[Given records Boundary: Start]

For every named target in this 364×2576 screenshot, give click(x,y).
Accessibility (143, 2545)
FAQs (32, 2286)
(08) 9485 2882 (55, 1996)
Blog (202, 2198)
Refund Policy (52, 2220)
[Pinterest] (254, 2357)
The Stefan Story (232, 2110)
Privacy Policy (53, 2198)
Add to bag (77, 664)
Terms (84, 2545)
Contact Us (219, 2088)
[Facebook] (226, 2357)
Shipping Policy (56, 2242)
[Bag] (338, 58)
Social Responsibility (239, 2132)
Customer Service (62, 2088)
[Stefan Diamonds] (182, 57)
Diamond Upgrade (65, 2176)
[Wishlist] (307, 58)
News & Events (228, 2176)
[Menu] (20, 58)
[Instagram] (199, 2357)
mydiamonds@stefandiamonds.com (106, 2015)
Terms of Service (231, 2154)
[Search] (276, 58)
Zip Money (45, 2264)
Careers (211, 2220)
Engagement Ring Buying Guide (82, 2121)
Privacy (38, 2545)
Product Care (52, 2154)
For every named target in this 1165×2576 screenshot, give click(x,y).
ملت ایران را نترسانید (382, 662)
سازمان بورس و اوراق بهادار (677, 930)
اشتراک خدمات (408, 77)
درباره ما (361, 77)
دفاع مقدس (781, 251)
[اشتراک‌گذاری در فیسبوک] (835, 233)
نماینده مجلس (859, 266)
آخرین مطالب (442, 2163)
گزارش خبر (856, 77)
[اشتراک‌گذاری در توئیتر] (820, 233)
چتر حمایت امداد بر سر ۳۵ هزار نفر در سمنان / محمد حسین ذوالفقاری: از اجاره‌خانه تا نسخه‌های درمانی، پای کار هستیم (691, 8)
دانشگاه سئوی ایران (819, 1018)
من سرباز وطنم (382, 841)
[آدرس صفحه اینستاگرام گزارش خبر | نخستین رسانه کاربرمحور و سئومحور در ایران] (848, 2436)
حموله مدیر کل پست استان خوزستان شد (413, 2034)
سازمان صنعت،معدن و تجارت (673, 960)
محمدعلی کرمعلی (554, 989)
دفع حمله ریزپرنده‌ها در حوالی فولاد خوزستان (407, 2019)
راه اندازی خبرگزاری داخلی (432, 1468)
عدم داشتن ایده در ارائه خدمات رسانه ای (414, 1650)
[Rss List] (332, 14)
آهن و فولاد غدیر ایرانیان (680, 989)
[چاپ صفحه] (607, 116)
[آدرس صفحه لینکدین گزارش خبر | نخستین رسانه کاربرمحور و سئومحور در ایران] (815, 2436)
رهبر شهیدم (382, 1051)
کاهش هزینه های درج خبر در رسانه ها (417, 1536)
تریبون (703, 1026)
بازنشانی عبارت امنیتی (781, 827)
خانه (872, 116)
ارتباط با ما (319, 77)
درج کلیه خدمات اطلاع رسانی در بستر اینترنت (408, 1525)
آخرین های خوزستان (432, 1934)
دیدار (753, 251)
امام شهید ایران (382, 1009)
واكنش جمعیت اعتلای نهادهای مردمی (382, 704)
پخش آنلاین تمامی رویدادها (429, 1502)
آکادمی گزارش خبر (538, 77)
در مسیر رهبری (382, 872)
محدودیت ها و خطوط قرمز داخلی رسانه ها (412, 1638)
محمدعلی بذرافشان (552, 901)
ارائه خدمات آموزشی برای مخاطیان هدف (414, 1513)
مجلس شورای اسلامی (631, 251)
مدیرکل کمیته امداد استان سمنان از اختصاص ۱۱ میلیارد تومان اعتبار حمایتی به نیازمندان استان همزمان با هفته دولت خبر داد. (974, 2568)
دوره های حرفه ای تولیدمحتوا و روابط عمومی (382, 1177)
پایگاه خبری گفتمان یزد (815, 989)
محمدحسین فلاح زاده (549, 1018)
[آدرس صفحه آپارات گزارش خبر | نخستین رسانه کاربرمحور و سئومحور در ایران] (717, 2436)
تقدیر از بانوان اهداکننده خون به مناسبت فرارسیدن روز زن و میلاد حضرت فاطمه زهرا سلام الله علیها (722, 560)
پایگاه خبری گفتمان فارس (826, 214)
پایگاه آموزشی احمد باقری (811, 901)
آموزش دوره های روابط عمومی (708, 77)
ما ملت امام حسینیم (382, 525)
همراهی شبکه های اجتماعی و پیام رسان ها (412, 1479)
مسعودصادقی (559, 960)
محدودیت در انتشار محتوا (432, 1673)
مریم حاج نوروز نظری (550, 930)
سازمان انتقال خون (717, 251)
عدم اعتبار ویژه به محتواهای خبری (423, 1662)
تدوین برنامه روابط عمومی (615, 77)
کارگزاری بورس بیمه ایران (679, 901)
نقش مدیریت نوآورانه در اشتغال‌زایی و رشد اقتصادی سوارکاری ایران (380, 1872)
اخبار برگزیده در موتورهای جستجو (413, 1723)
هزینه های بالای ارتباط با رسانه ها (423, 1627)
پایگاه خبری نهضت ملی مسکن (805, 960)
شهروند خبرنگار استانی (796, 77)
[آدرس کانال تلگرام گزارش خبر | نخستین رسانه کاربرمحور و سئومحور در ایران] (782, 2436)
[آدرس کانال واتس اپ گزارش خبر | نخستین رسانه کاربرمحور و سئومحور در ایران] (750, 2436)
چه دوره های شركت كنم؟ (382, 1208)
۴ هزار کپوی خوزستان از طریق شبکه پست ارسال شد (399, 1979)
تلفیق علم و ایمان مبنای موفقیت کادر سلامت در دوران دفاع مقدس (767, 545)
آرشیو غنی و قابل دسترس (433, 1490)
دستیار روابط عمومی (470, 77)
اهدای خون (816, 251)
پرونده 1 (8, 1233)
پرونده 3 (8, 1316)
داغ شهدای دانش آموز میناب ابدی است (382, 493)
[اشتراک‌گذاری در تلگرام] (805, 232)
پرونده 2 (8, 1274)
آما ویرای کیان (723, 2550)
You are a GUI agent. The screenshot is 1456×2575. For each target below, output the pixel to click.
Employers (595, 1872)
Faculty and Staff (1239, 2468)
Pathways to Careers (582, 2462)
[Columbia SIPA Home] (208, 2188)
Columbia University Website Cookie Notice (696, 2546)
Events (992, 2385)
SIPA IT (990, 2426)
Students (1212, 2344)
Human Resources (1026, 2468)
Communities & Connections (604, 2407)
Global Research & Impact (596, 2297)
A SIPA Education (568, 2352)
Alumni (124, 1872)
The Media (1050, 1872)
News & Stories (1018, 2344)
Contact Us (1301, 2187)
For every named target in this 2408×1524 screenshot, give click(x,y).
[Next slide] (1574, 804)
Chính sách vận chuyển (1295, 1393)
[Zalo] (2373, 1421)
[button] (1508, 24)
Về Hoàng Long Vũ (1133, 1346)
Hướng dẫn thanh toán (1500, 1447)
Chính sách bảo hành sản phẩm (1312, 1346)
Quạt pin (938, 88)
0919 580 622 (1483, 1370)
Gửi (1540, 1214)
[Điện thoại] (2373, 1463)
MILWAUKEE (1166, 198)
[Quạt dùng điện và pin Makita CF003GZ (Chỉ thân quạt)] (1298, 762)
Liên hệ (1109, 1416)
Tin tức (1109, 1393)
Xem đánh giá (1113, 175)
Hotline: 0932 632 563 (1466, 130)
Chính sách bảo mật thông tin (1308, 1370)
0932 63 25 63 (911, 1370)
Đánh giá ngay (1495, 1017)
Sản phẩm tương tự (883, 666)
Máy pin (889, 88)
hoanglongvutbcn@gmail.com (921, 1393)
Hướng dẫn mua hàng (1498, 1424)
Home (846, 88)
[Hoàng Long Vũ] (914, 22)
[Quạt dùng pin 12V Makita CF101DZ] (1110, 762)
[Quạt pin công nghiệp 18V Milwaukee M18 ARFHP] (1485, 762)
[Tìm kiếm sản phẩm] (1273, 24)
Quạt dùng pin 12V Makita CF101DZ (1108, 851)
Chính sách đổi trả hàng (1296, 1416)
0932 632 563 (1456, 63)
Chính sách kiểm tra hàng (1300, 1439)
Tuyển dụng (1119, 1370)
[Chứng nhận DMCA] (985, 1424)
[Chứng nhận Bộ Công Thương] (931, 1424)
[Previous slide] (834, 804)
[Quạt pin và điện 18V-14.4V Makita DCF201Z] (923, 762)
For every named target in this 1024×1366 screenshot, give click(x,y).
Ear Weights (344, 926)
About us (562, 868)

[Given records Boundary: End]

# Exercise directions
From the entries above, write out only the lines starting at the line that holds "[آدرس کانال واتس" and ending at the line that holds "پرونده 3 (8, 1316)", keeping both and matching them exactly.

# Problem solution
[آدرس کانال واتس اپ گزارش خبر | نخستین رسانه کاربرمحور و سئومحور در ایران] (750, 2436)
چه دوره های شركت كنم؟ (382, 1208)
۴ هزار کپوی خوزستان از طریق شبکه پست ارسال شد (399, 1979)
تلفیق علم و ایمان مبنای موفقیت کادر سلامت در دوران دفاع مقدس (767, 545)
آرشیو غنی و قابل دسترس (433, 1490)
دستیار روابط عمومی (470, 77)
اهدای خون (816, 251)
پرونده 1 (8, 1233)
پرونده 3 (8, 1316)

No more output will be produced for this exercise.